= Beginning of Section =
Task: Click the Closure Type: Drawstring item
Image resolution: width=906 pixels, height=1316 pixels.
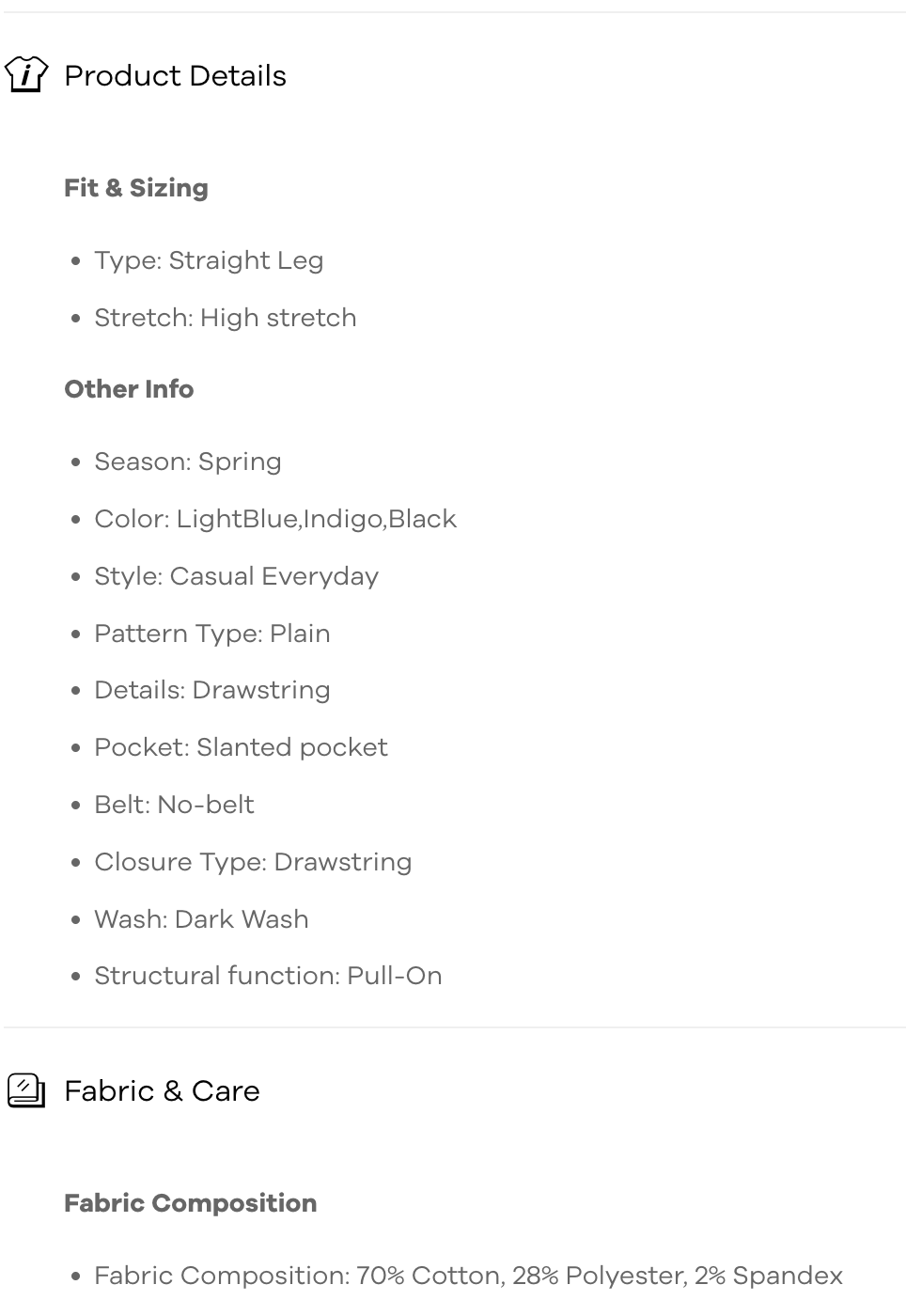Action: 253,862
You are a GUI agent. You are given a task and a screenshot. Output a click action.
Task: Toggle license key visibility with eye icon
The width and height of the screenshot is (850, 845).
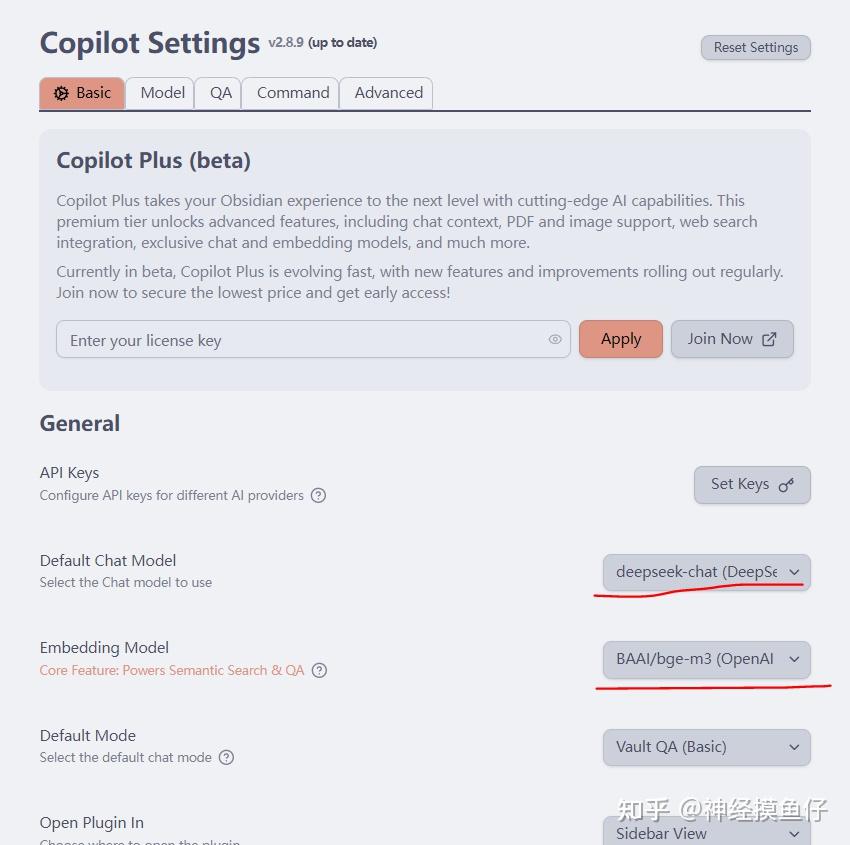tap(554, 339)
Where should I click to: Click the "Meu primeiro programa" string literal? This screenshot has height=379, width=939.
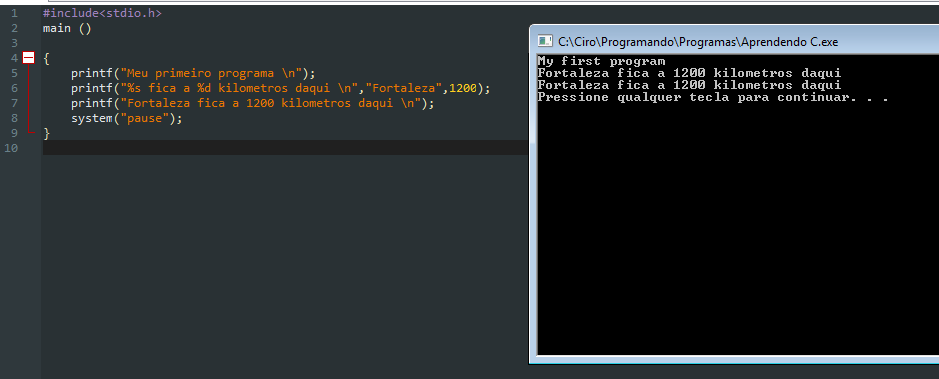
= End of Section =
--- EXERCISE PROMPT ---
Exactly as written, print each entry, leaving all pictures out.

--- WRITTEN SOLUTION ---
Task: Click the Closure Type: Drawstring item
Image resolution: width=906 pixels, height=1316 pixels.
Action: 253,862
You are a GUI agent. You are given a task and a screenshot. Output a click action.
Task: Toggle license key visibility with eye icon
The width and height of the screenshot is (850, 845).
tap(554, 339)
Where should I click to: Click the "Meu primeiro programa" string literal? This screenshot has height=379, width=939.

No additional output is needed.